The two men looked at each other in bewilderment, but complied with her request. Amy placed a hand on the girl's upper chest. A small glow emitted from her hand and penetrated the girl's chest, which also began to glow. The startled agent tried to take a step forward, but was cut off by the man in black.
"Wait, Rolf," he intervened.
A few seconds later the light from the girl's chest had dispelled, and she let out a faint moan.
"Nei!" exclaimed the agent, diving over to the girl and putting his hands on either side of her face. He saw her eyes flicker and open slowly, but she was still limp and unresponsive. "Is she going to be all right?" he asked very seriously.
Amy stood up and smoothed her bright yellow dress. She assured the men, "Your friend will be stable for the next few hours, but I'll need to perform a more complete treatment on her if she's going to have a full recovery." She looked up at the giant clock on the side of the hospital's south wall. I'll be off in two hours, she thought. They can stay at my house until then.
"Doctor, I-" the agent started, but Amy put a hand up in interruption.
"I wish I had more time to explain, but they're going to wonder where I've gone..." she stared back mindfully at the entrance. "I want you to go to this address," she handed the man in black her Motavian ID card.
"This is your own home?" he asked, puzzled.
"Yes," she quickly answered, holding out her keycard. "I have to work for two more hours, but we can't leave... Nei? Is that her name? We can't leave her in the hospital gazebo without rousing suspicion from the patrolling whistlers. I don't mind if you stay at my place until I'm done working."
The man in black hesitated. "I've seen a lot of traps in my time.

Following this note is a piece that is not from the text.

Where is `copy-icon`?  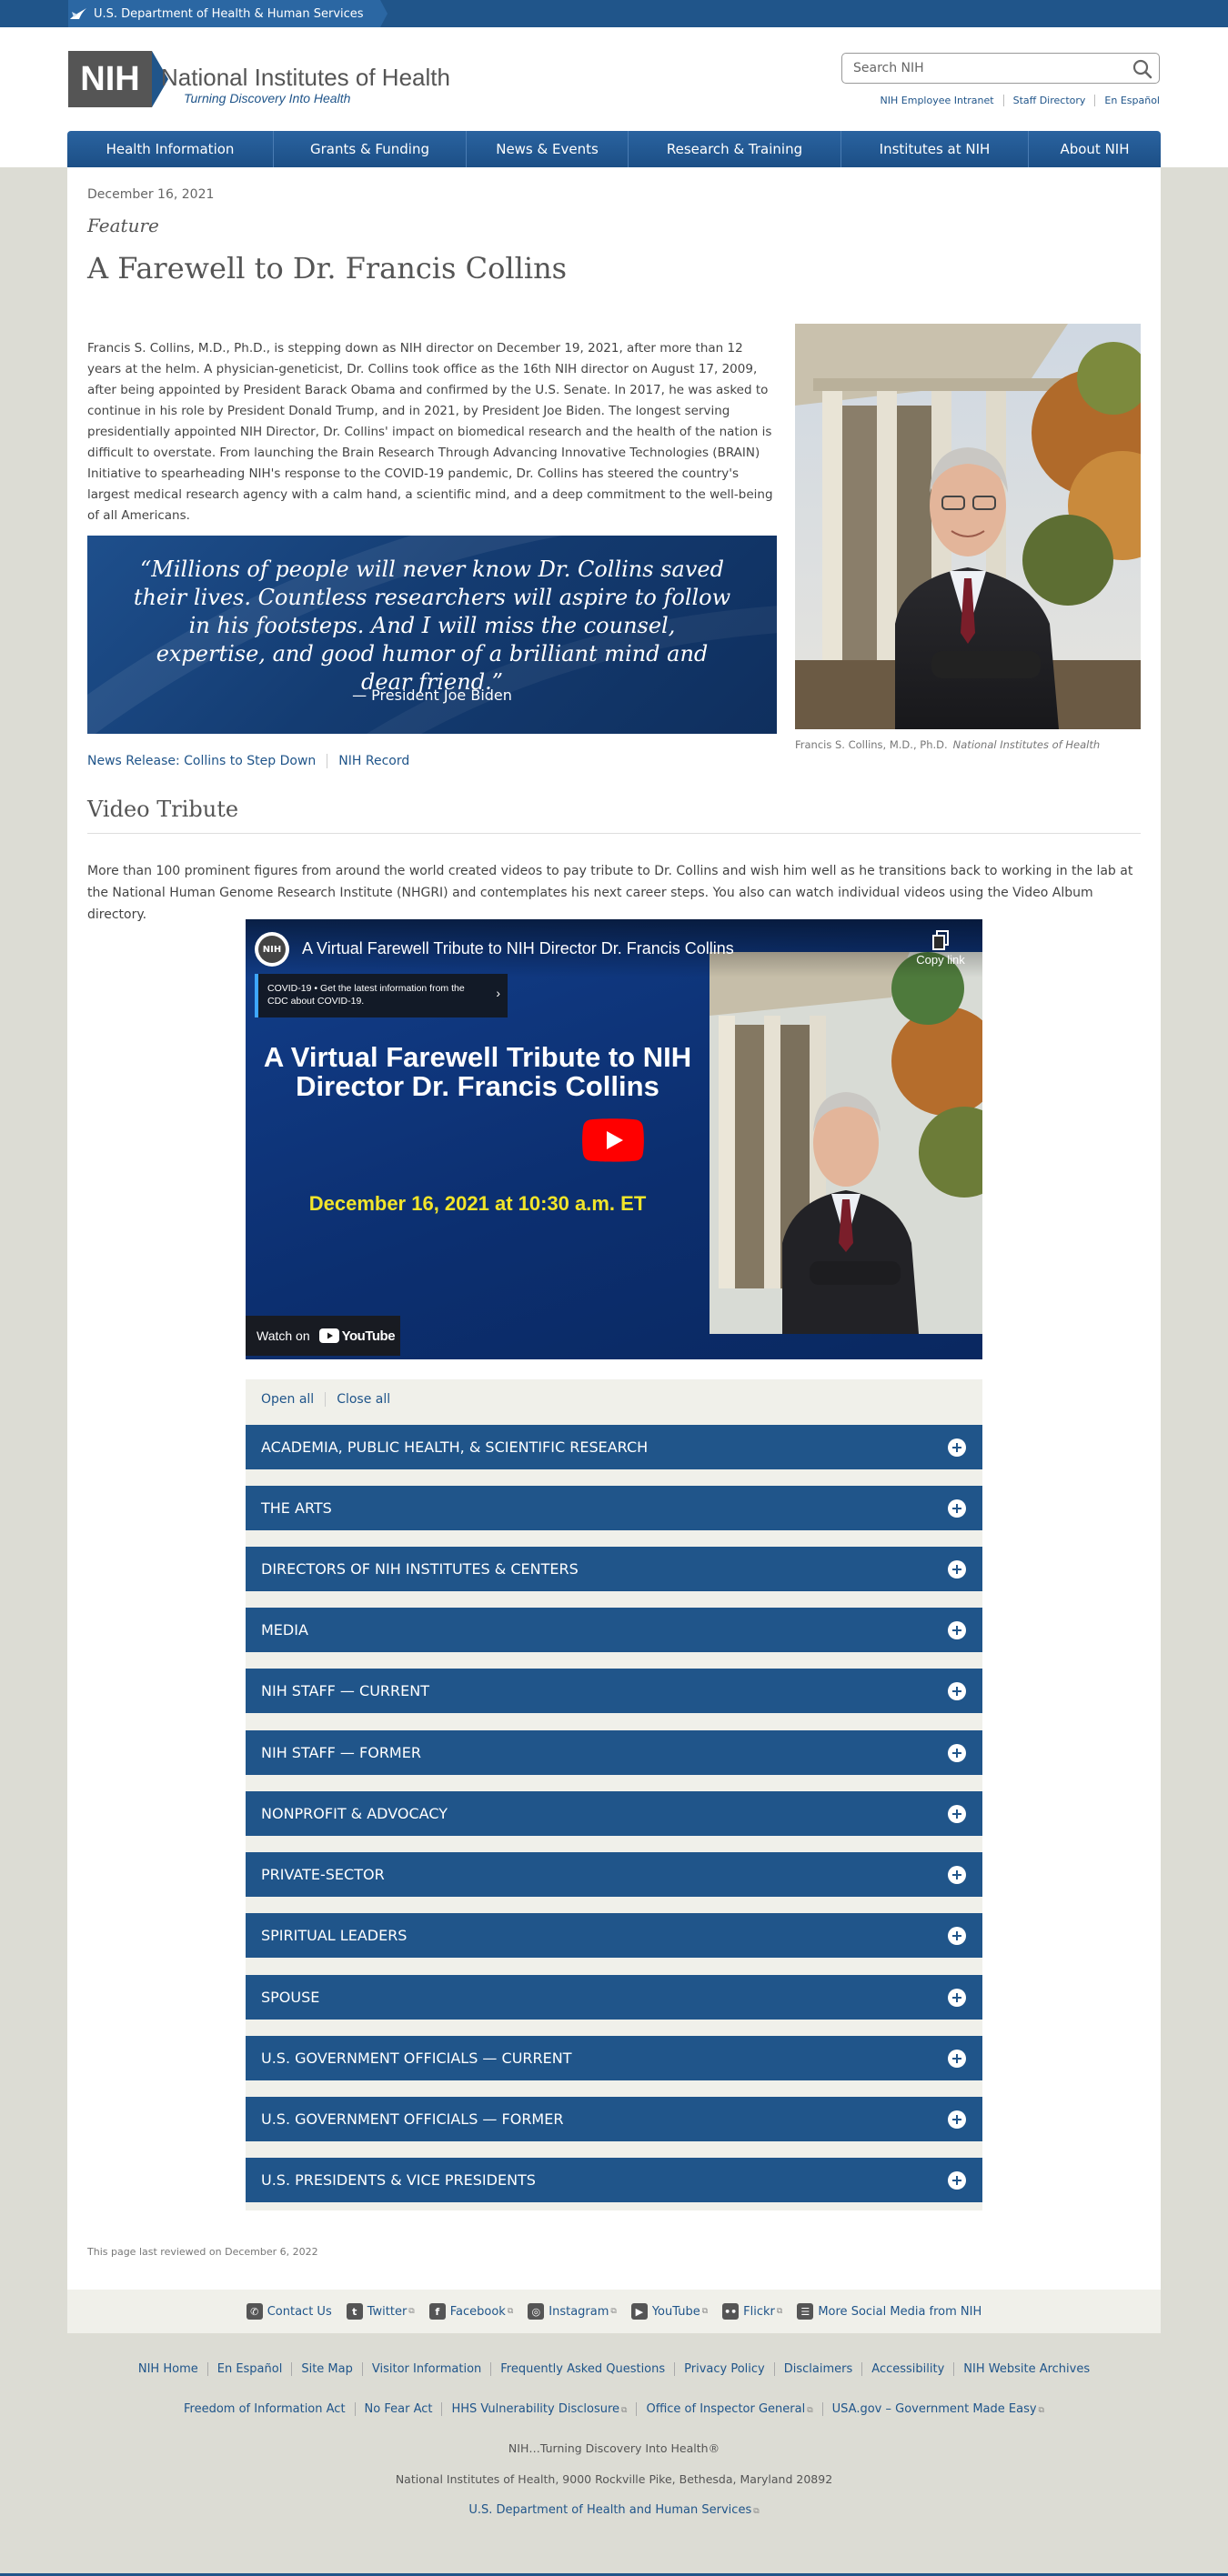
copy-icon is located at coordinates (941, 940).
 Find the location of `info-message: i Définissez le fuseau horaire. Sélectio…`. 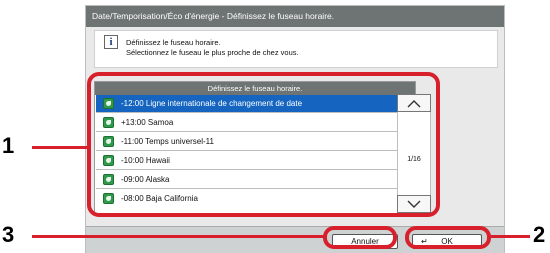

info-message: i Définissez le fuseau horaire. Sélectio… is located at coordinates (296, 49).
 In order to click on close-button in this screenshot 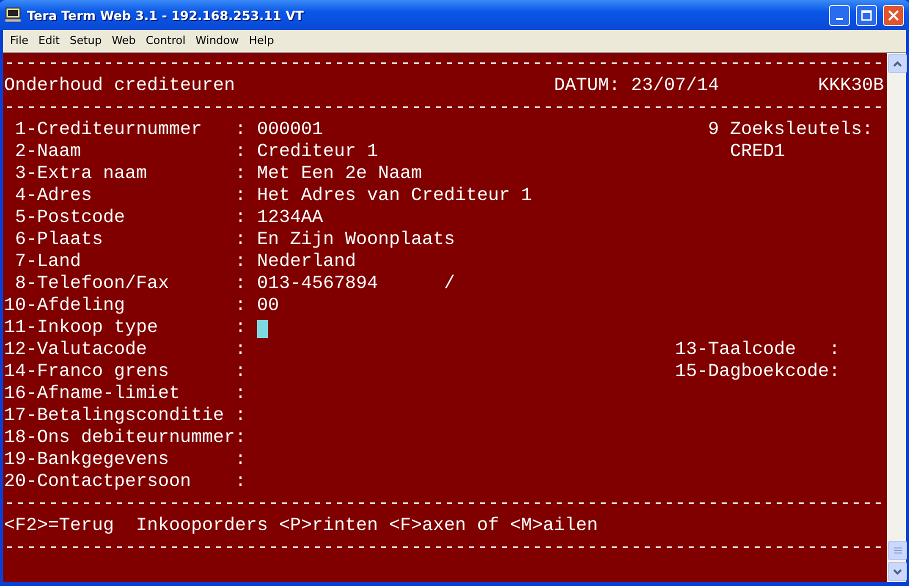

Is there a reason why you're helping us?"
"I'm a doctor," Amy said indignantly. "What would you prefer me to do? Would you like for me to call the vet-"
"All right," the agent groaned, "we'll be there." He turned his attention to the girl on the bench and softly spoke her name. The man in black took her keycard.
"Good," Amy said with a nod as she exited the gazebo.
The man in black called to her, "Dr. Sage?"
He did read my badge, she thought. She turned around and looked at him.
"Thank you," he said sincerely.
She smiled. She glanced over at the agent, who was gently stroking the girl's hair; he wasn't even paying attention to Amy's exchange with the man in black. She saw how worried he was for his traveling companion. Amy knew she was doing the right thing, and it felt good to be able to help someone for a change.
"You're welcome," she replied as she swiftly walked towards the building. "See you in two hours."
Rudo folded his arms in front of his chest and watched the petite doctor with scarlet hair disappear into the hospital. It had been a long time since he had seen a total stranger show any kind of concern for the welfare of others. It is her job, he thought to himself, but these days even doctors listen to Mother Brain over what's in their own hearts.
Rolf was skeptical. "I don't understand her motivations, and I don't know if this is the best plan," doubted Rolf as he gently scooped Nei into his arms, "Should we really trust her?"
"If you're not happy with the alternative, then I don't think we have a choice," Rudo answered plainly. He looked at the doctor's ID he had been entrusted with. 'Amy Catherine Sage,' it read. If this is real, then she certainly trusts us, he thought. He read more: 'Date of birth: 26 APR 1261. Height: 158 cm. Hair: Red. Eyes: Blue. Address...'
He took the navigation device off his utility belt and entered the doctor's address into the system. Her house was only half a mile from the hospital. As the directions flashed across the screen, Rudo waved his hand for Rolf to follow him. With nothing to lose, they embarked to the doctor's residence.